**What the task requires**.
Write out exactly the lines between the line containing "This screenshot has height=495, width=686." and the end of the records, counting both ends, and leave out all pictures.
● ● ● ● ● ● ●
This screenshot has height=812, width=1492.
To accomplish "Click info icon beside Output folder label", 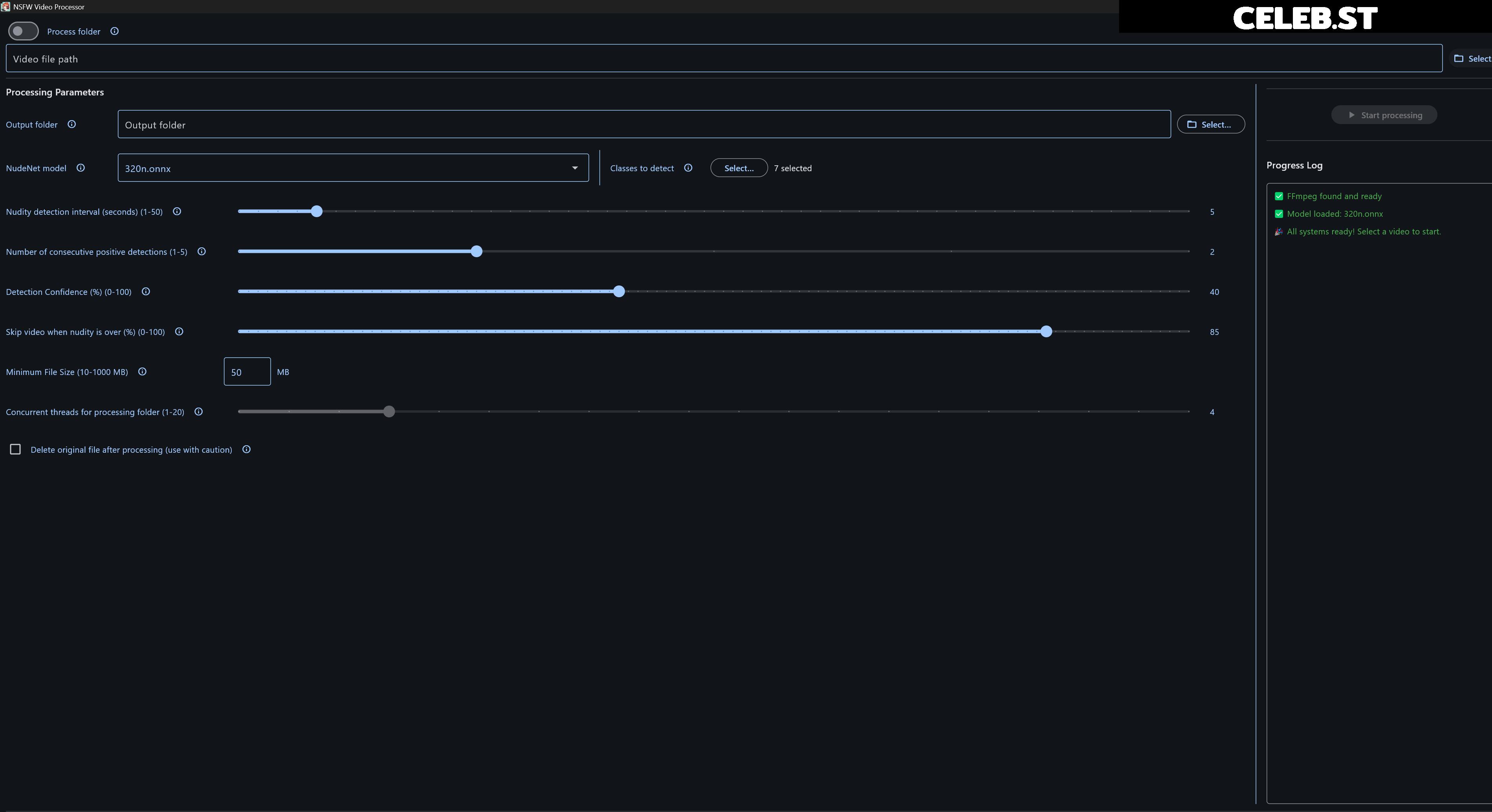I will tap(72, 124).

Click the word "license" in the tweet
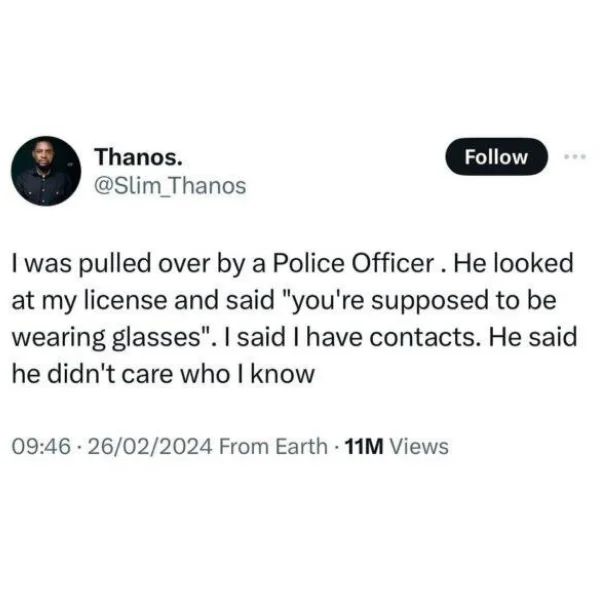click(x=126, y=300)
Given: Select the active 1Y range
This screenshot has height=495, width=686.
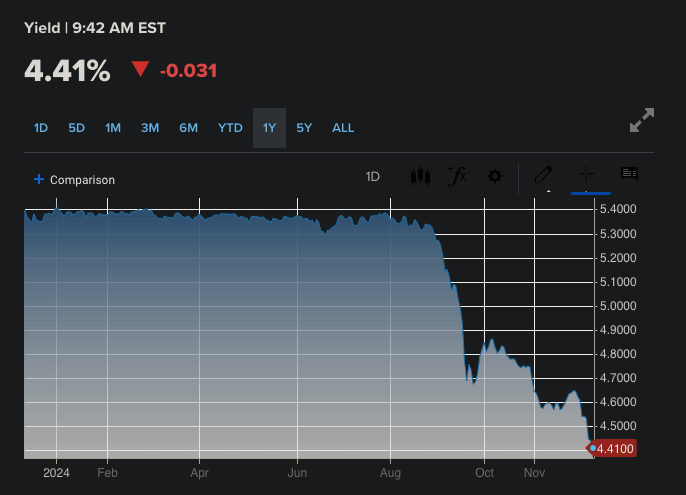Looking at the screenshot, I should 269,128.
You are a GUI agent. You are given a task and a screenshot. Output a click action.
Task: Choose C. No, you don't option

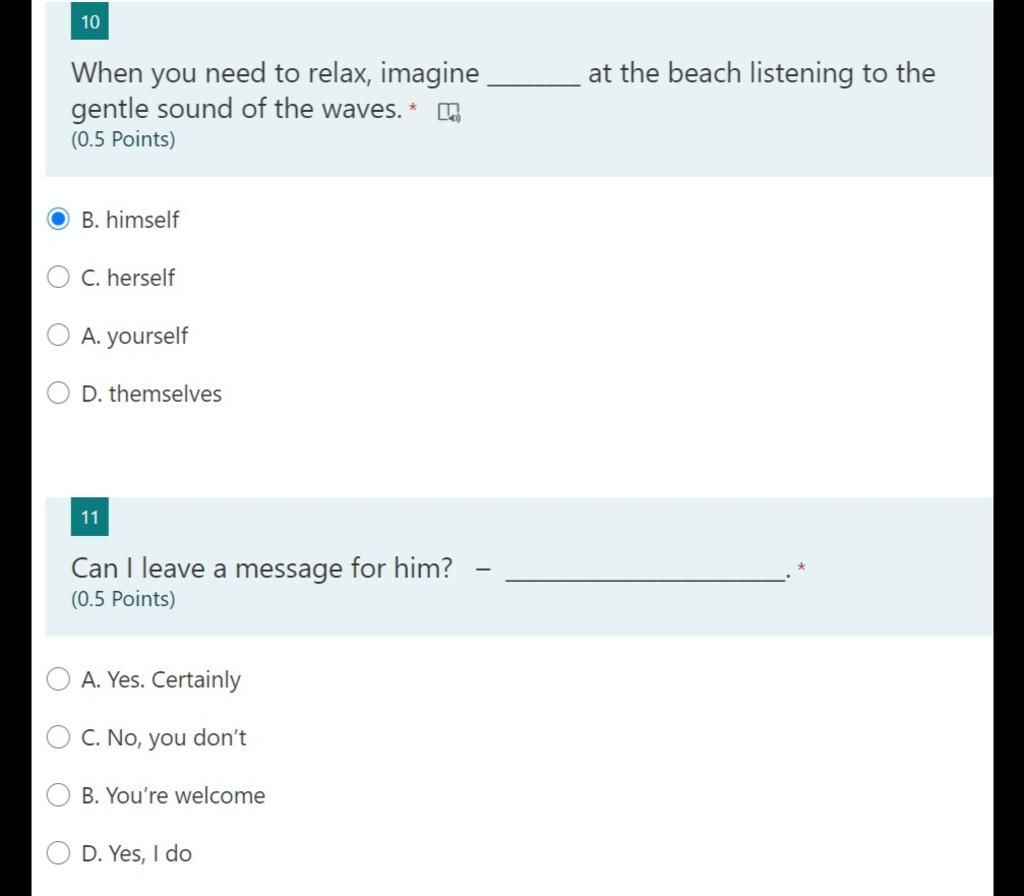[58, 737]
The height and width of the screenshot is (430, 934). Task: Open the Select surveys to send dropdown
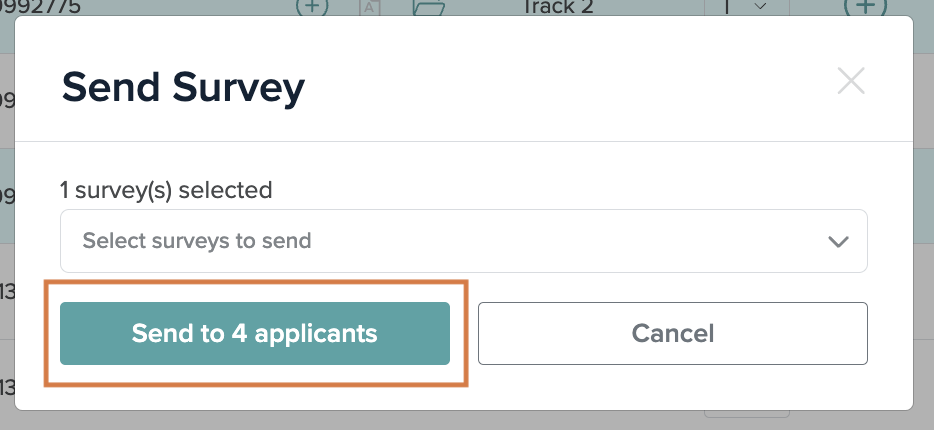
● ● ● ● ● ● ●
**Response area**.
This screenshot has height=495, width=686.
Looking at the screenshot, I should 269,128.
You are a GUI agent. You are given a task and a screenshot. Output a click action.
Task: Choose C. No, you don't option

[58, 737]
The height and width of the screenshot is (430, 934). Task: Open the Select surveys to send dropdown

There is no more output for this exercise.